Could you return, exactly as written, every line from the one containing "Screen dimensions: 1200x555" through the last line of the entries below, leaving out the pictures?
[Data under study — start]
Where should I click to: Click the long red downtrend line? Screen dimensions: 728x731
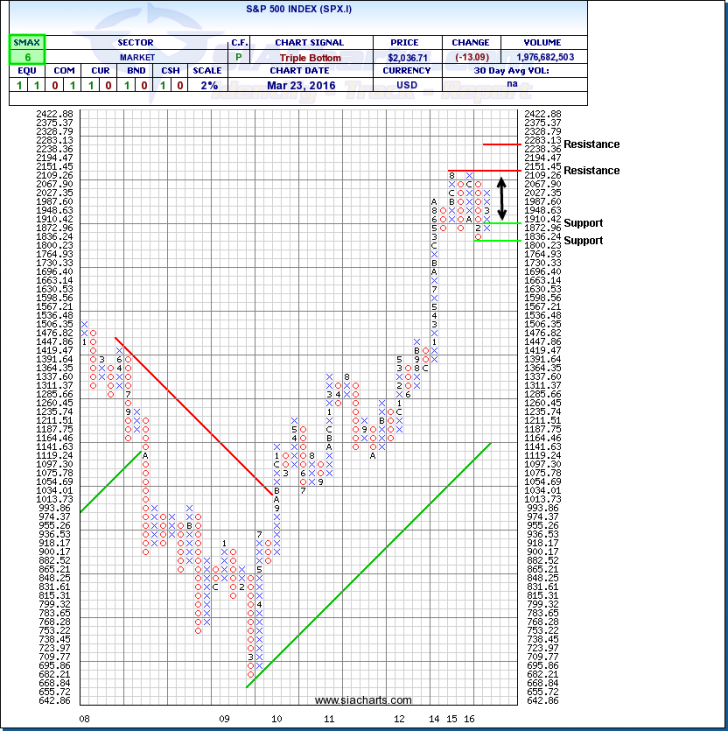(x=195, y=415)
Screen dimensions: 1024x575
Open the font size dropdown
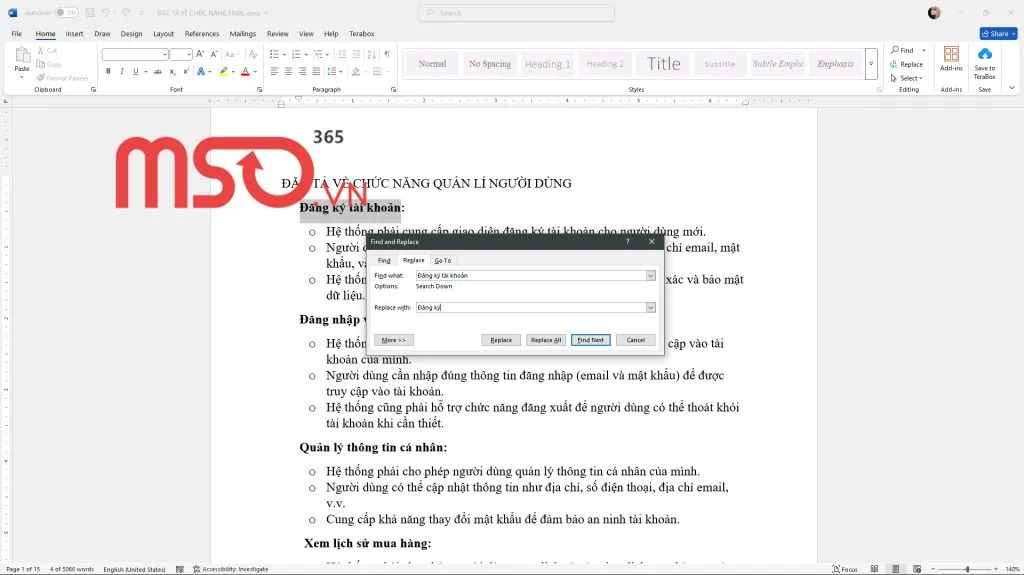click(189, 54)
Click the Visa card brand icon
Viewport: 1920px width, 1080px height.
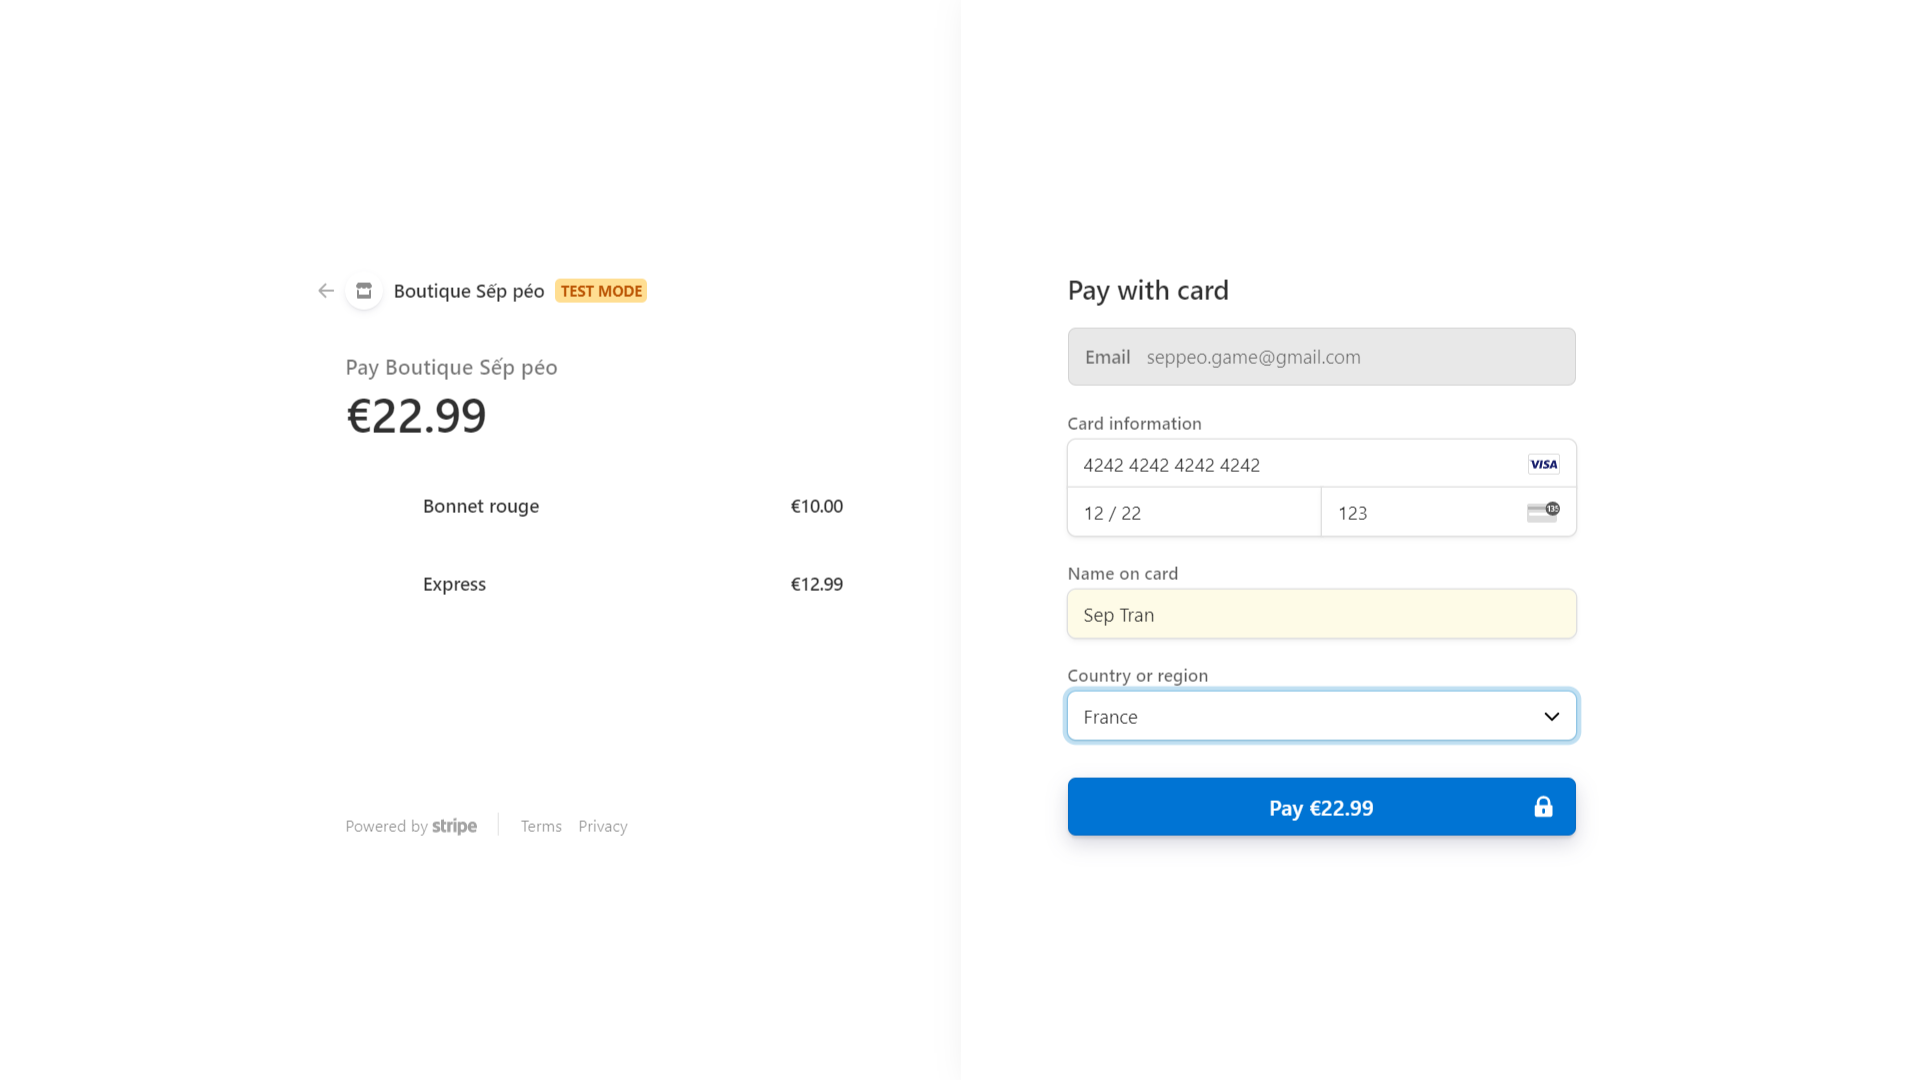(1543, 464)
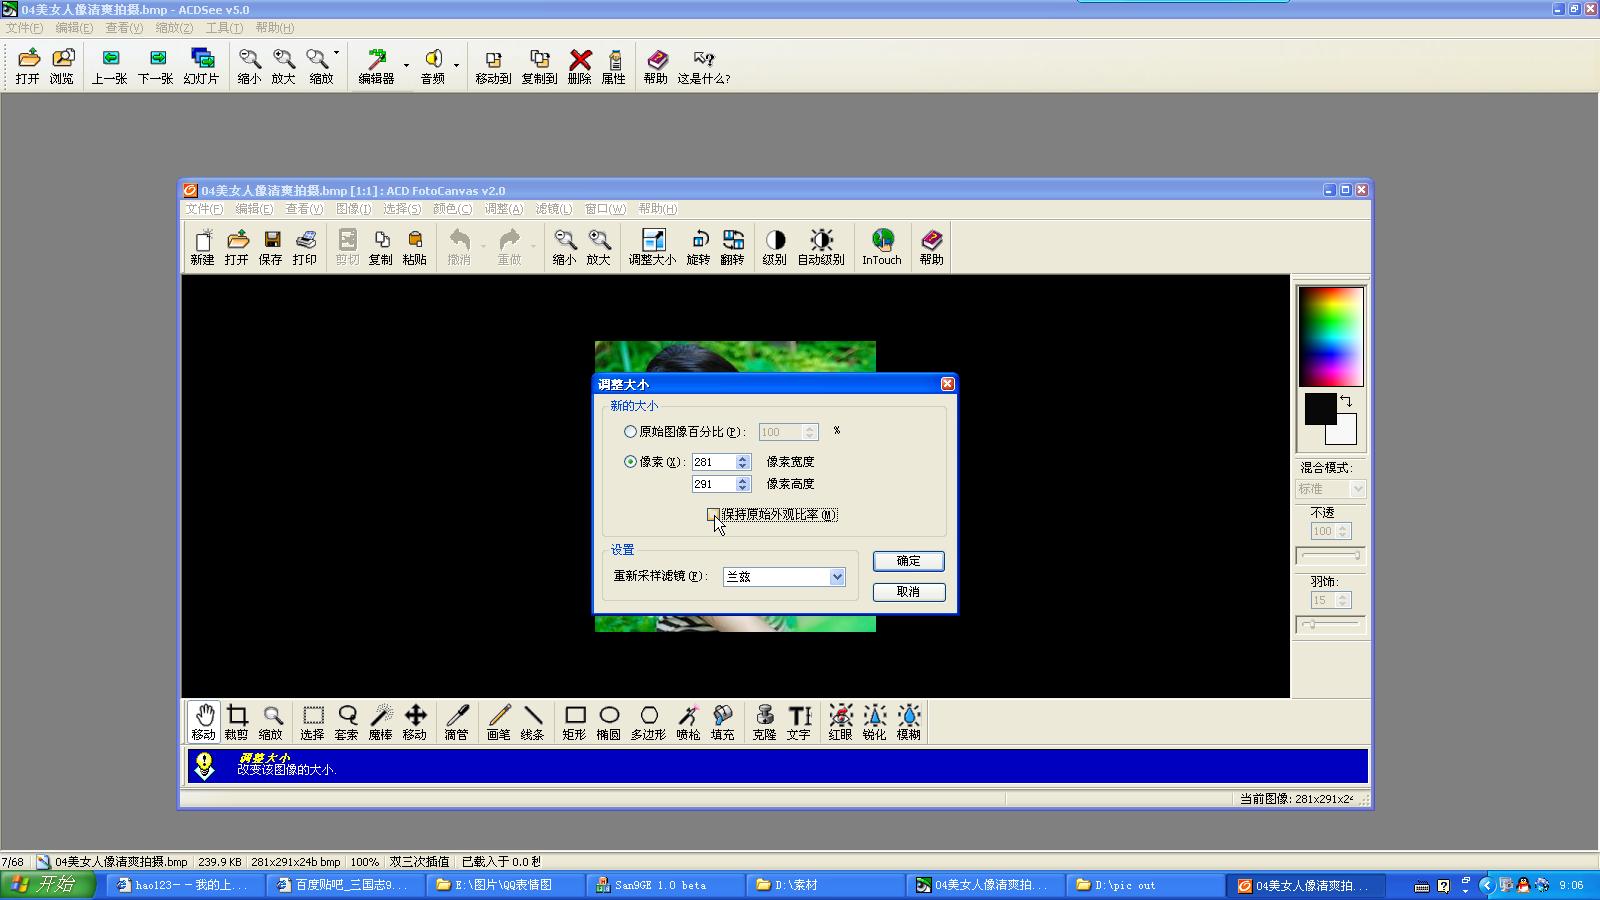Select the Text (文字) tool

pos(799,721)
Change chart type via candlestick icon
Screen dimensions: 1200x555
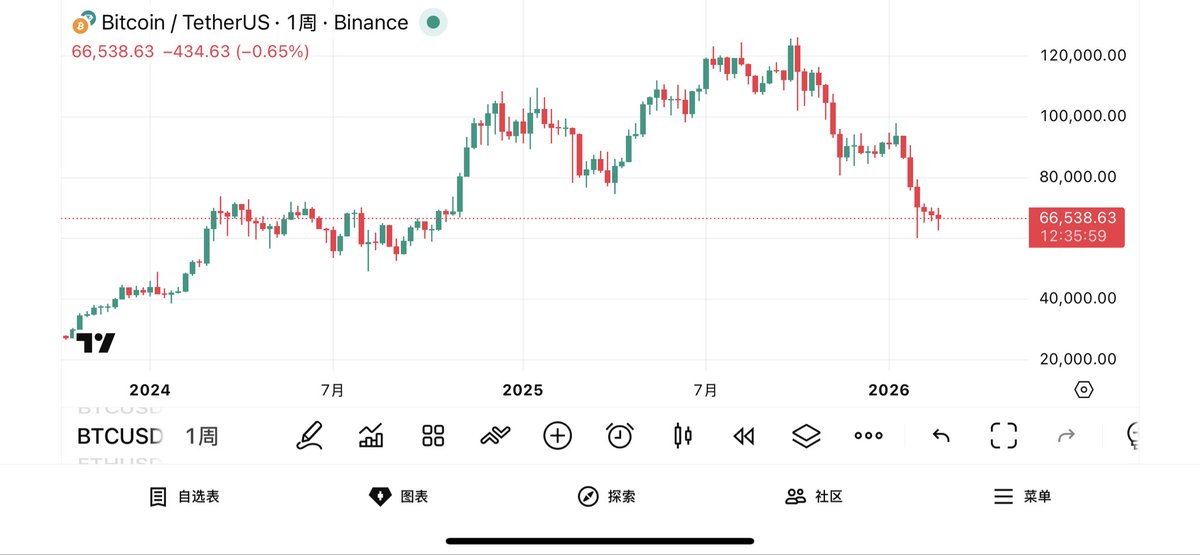coord(683,435)
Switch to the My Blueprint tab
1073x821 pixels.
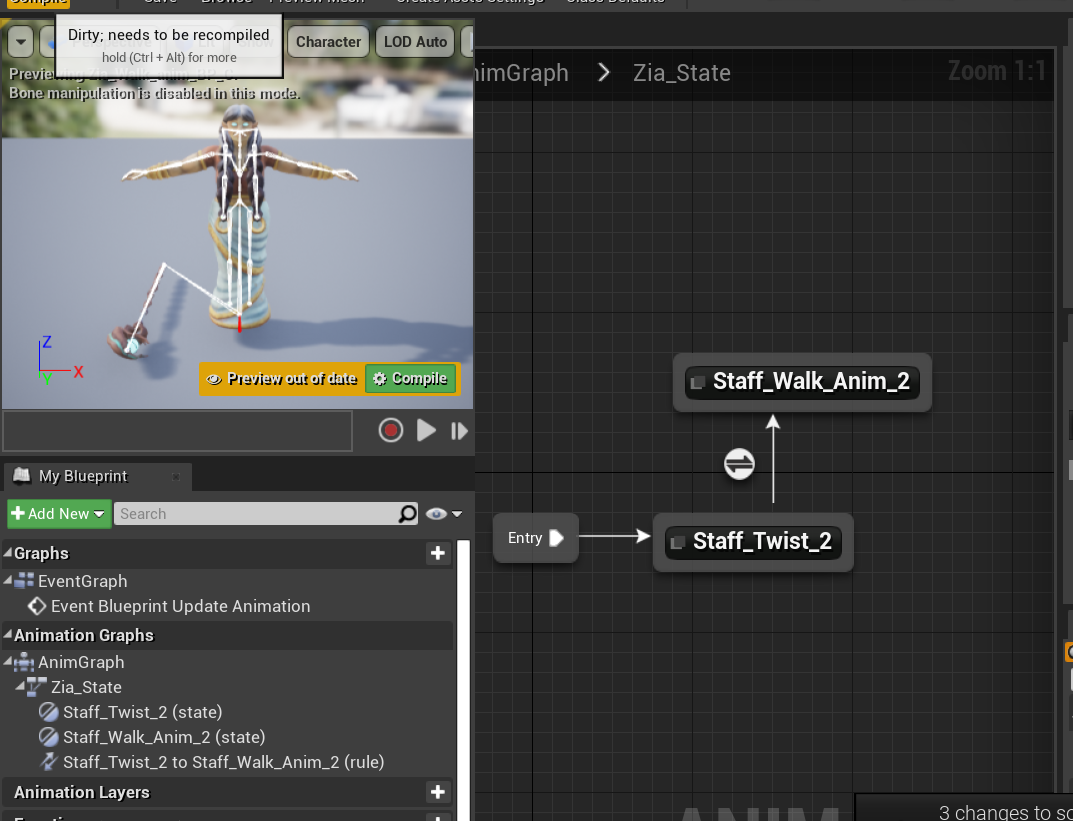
[Data under study — finish]
**Output of the task**
Screen dimensions: 1200x555
coord(683,435)
Switch to the My Blueprint tab
1073x821 pixels.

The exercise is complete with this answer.